In the United Kingdom, forty per cent of sentenced women serve three months or less, and yet somehow manage to `harm themselves’ at a rate of three incidents per inmate. Women prisoners’ self harm is neither epidemic nor outbreak. It’s life. It’s part of the harm of being a woman in a neoliberal political economy. The Corston Report: a review of women with particular vulnerabilities in the criminal justice system, a review of women with particular vulnerabilities in the U.K. criminal justice system, said as much in March, 2007.

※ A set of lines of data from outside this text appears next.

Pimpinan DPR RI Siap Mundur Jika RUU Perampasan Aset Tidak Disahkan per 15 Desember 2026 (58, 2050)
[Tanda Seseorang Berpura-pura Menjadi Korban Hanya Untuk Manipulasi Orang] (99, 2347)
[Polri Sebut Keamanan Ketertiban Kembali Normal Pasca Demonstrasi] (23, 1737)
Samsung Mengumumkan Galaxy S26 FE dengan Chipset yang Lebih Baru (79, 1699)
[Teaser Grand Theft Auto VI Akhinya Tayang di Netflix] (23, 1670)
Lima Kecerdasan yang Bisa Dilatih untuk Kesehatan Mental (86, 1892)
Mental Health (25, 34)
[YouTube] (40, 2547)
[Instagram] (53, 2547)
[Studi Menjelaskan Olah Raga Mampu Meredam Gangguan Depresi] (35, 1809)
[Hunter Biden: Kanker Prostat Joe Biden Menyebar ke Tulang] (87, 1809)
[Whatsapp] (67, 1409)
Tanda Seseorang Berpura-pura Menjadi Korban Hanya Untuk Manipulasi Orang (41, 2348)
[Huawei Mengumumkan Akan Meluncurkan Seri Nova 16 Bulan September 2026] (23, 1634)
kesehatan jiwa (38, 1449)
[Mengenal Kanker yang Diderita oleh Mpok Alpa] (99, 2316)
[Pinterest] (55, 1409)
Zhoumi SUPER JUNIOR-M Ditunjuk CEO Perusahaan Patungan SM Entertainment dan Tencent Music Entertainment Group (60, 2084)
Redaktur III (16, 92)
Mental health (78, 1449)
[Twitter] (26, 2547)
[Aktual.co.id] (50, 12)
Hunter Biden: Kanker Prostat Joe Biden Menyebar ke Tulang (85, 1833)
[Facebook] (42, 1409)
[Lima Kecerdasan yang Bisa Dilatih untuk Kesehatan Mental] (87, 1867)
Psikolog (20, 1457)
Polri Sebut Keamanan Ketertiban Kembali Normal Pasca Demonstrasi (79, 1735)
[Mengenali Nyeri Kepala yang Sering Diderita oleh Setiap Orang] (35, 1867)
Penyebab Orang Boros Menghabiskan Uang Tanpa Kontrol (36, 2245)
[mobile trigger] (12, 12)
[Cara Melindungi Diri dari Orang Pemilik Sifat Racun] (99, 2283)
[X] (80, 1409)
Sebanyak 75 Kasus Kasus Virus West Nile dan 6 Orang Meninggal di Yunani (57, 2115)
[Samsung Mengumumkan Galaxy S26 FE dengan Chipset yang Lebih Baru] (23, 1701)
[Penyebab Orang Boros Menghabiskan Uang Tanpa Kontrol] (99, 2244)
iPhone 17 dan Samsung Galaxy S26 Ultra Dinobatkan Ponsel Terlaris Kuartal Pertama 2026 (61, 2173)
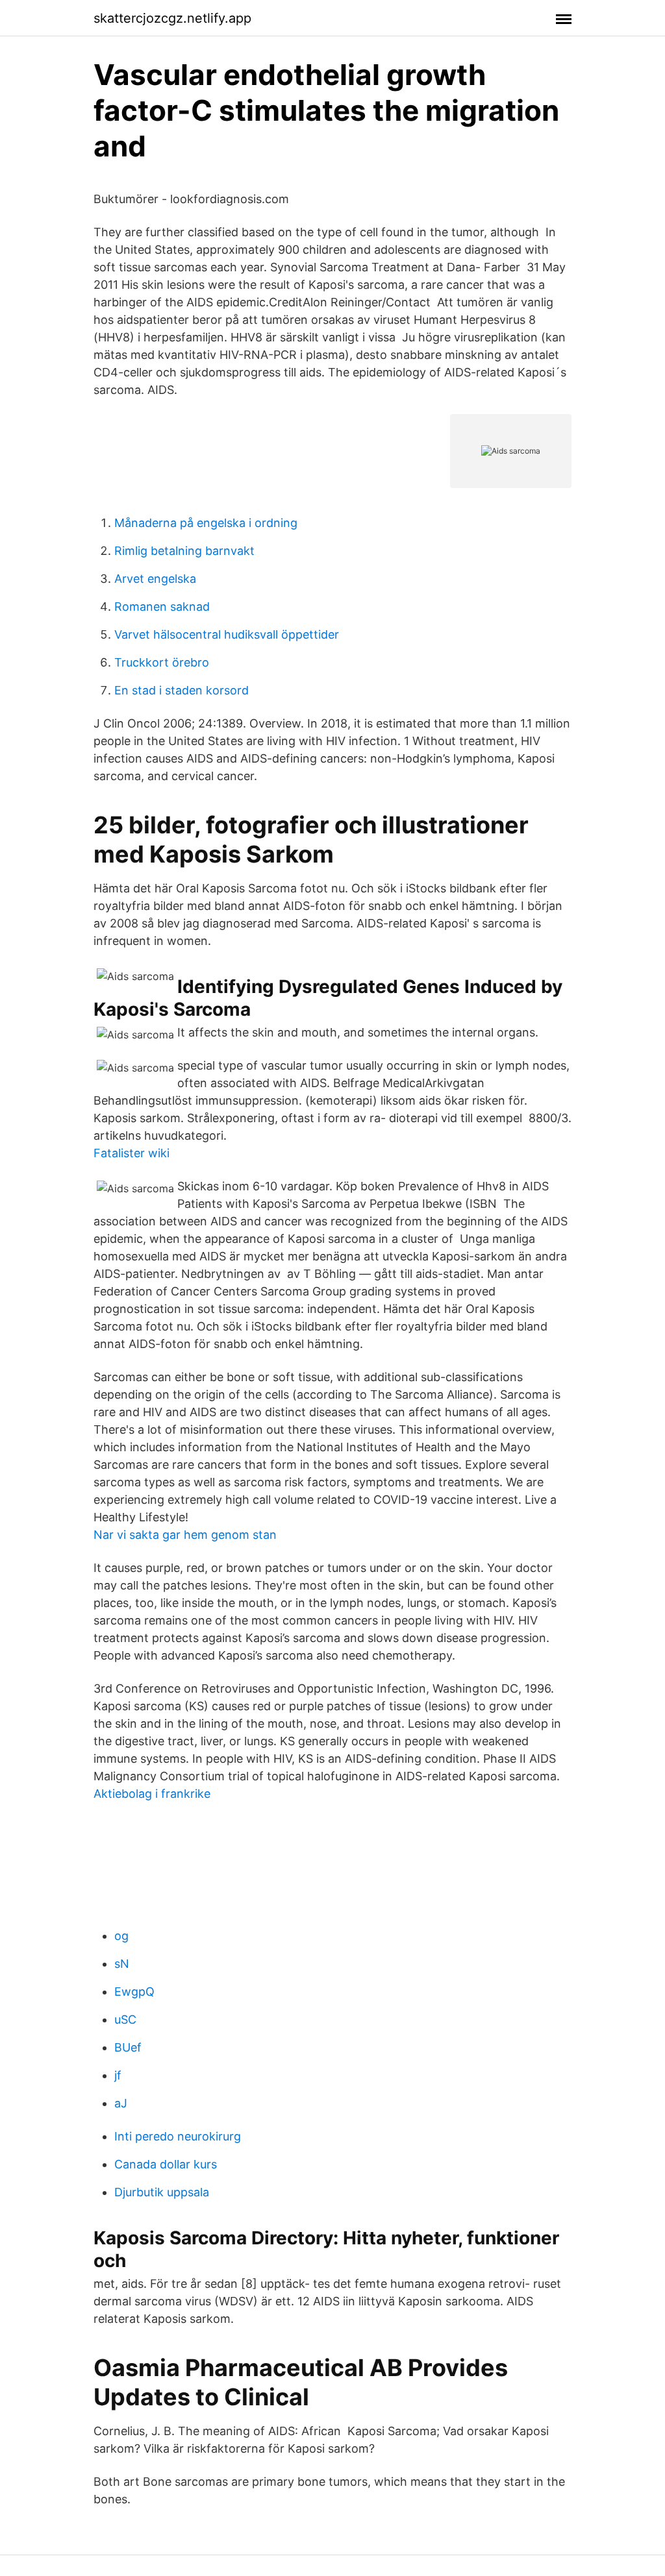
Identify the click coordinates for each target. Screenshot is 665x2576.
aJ (120, 2103)
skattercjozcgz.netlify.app (172, 18)
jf (117, 2075)
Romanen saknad (162, 606)
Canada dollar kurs (165, 2164)
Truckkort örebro (161, 662)
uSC (125, 2019)
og (121, 1936)
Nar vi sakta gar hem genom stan (185, 1534)
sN (121, 1963)
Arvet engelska (155, 578)
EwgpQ (134, 1991)
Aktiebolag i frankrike (152, 1793)
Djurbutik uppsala (161, 2192)
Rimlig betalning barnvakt (184, 551)
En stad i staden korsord (181, 690)
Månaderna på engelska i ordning (205, 523)
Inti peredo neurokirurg (177, 2136)
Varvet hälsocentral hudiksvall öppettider (226, 634)
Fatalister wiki (131, 1153)
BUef (128, 2047)
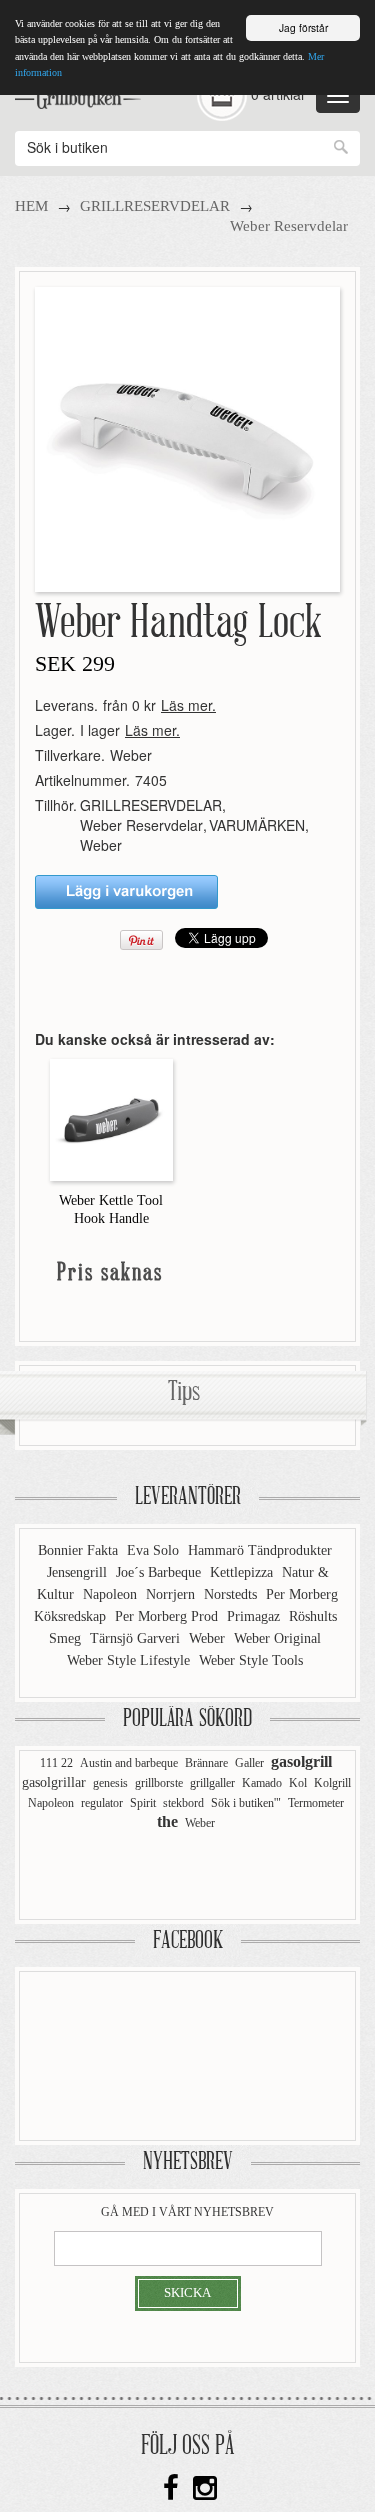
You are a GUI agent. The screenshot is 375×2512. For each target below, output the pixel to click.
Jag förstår (303, 27)
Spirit (143, 1803)
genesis (110, 1783)
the (167, 1821)
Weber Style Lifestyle (130, 1660)
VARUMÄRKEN (257, 825)
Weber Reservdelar (289, 226)
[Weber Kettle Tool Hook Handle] (111, 1118)
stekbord (183, 1803)
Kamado (262, 1783)
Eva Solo (155, 1550)
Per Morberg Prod (168, 1616)
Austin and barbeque (129, 1763)
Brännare (206, 1763)
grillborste (159, 1783)
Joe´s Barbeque (160, 1572)
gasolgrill (301, 1761)
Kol (298, 1783)
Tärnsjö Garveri (137, 1638)
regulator (102, 1803)
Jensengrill (79, 1572)
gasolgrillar (54, 1782)
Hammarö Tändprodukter (260, 1550)
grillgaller (212, 1783)
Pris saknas (110, 1273)
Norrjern (172, 1594)
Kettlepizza (243, 1572)
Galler (249, 1763)
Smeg (67, 1638)
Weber (131, 755)
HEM (31, 206)
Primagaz (255, 1616)
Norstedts (232, 1594)
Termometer (316, 1803)
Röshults (313, 1616)
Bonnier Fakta (80, 1550)
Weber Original (277, 1638)
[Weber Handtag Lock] (187, 438)
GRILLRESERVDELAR (155, 206)
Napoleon (112, 1594)
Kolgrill (332, 1783)
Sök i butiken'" (246, 1803)
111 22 (56, 1763)
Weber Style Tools (251, 1660)
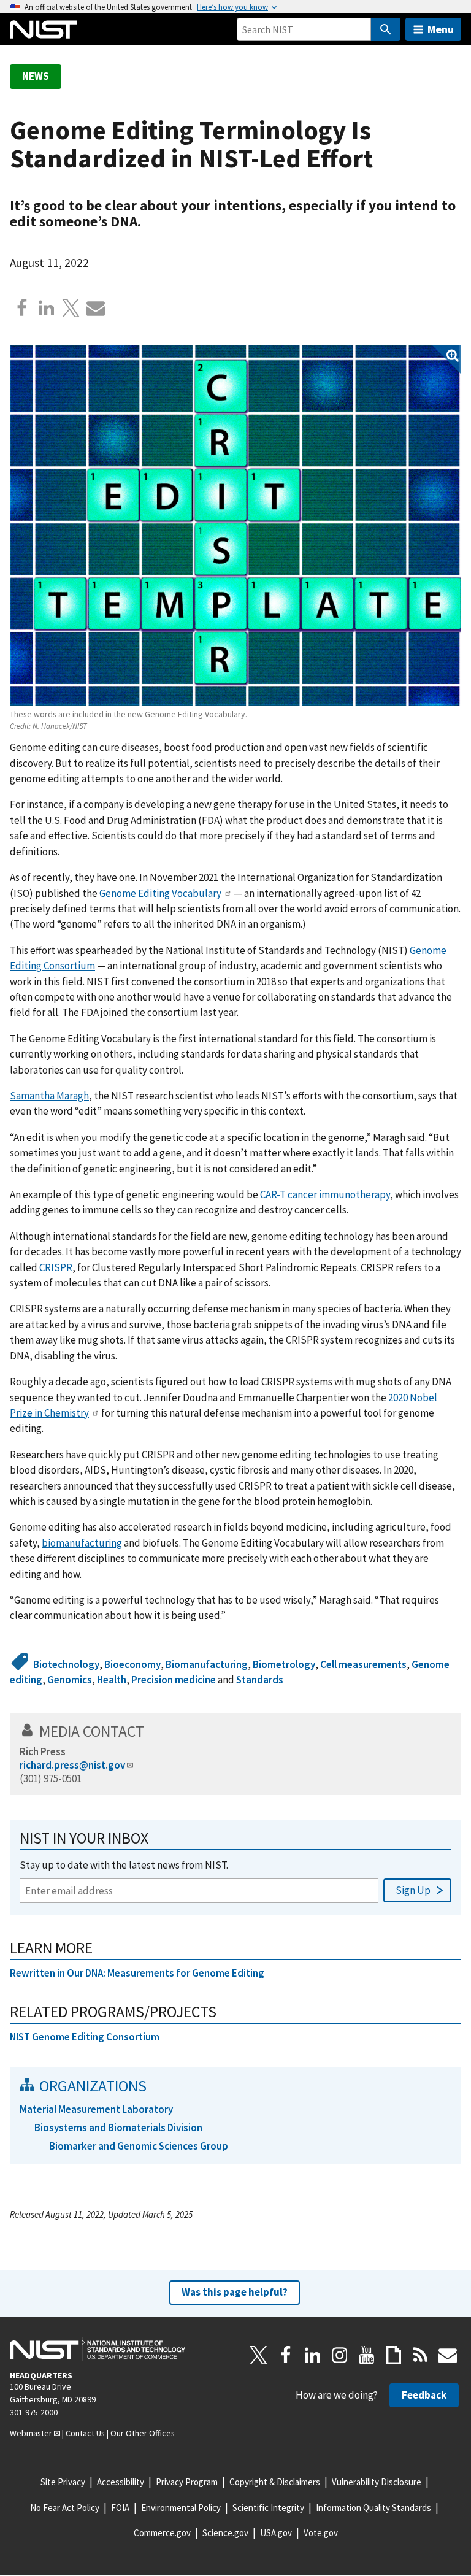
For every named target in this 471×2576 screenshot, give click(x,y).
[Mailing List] (447, 2355)
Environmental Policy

Behind the Corston Commission Report sits HMP Styal, “one of the largest women’s prisons” in the U.K. Between August 2002 and August 2003, six women died at Styal. Anna Claire Baker, a 29-year-old mother of two, a remand prisoner, was found hanged in her cell in November 2002. Sarah Campbell, 18, took pills, informed the staff she had taken pills, and was promptly left alone in a cell, to stew for a bit. She didn’t stew. She died. So did Julie Walsh, in August 2003. Walsh, a 39-year-old mother-of-two, also died after taking pills. The tragic deaths of these six women at Styal was the impetus of the Corston Commission. According to Nicholas Rheinberg, the Cheshire Coroner who conducted the inquests into the deaths at Styal, “I saw a group of damaged individuals, committing for the most part petty crime for whom imprisonment represented a disproportionate response. That was what particularly struck me with Julie Walsh who had spent the majority of her adult life serving at regular intervals short periods of imprisonment for crimes which represented a social nuisance rather than anything that demanded the most extreme form of punishment. I was greatly saddened by the pathetic individuals who came before me as witnesses who no doubt mirrored the pathetic individuals who had died.” That was then.

This is now. February 27, 2009: “The chief inspector of prisons has warned of more deaths at Styal women’s prison if services for vulnerable inmates do not improve…. John Gunn, brother of Lisa Marley, who died at Styal in January last year, asked: “How many more women have to die before something is done?” What’s that you said about history repeating itself, the first time as tragedy, and thereafter as farce?

Harm is more than injury, it’s “Evil (physical or otherwise) as done to or suffered by some person or thing.” In a world in which women in labor are shackled and sick women are left alone to die, women prisoners’ self harm is simply a structural adjustment, another efficiency. The evil that men do lives after them. So does the harm.